Directions for this task ▸ Below, take the lines from the one containing "You are a GUI" through the one containing "Task: Click on", both included, and format them as a numbered list without blank lines.

Information shown ▸
——

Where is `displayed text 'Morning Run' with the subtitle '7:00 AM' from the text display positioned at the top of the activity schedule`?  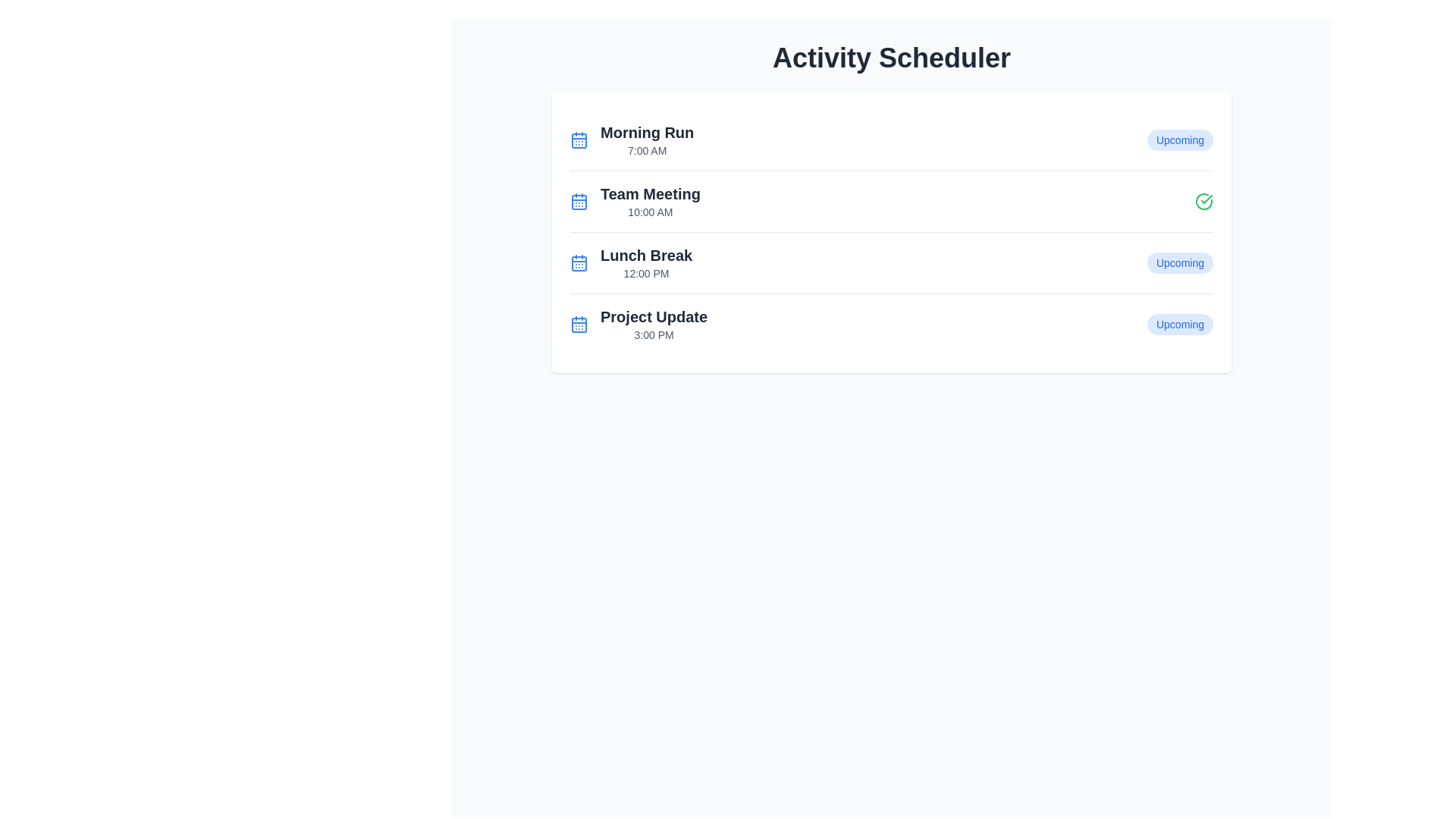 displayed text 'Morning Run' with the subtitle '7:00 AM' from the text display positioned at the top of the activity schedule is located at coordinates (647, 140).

——

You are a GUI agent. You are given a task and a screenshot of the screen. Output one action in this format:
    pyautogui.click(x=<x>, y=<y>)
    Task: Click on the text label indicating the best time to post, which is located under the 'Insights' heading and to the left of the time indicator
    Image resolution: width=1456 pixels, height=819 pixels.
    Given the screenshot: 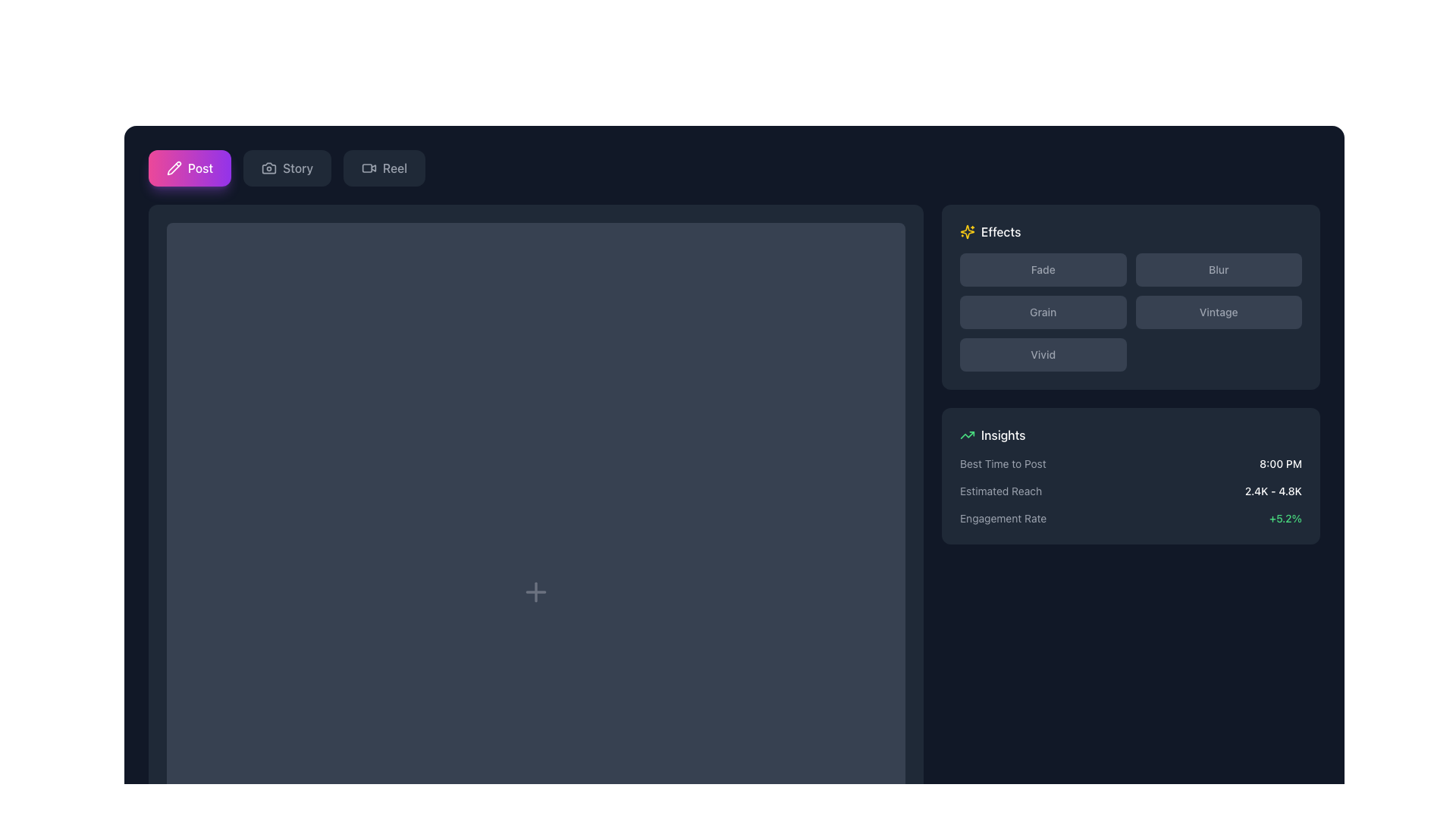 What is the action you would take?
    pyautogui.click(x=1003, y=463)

——

Reply to the exercise ▸
1. You are a GUI agent. You are given a task and a screenshot of the screen. Output one action in this format:
2.     pyautogui.click(x=<x>, y=<y>)
3.     Task: Click on the text label indicating the best time to post, which is located under the 'Insights' heading and to the left of the time indicator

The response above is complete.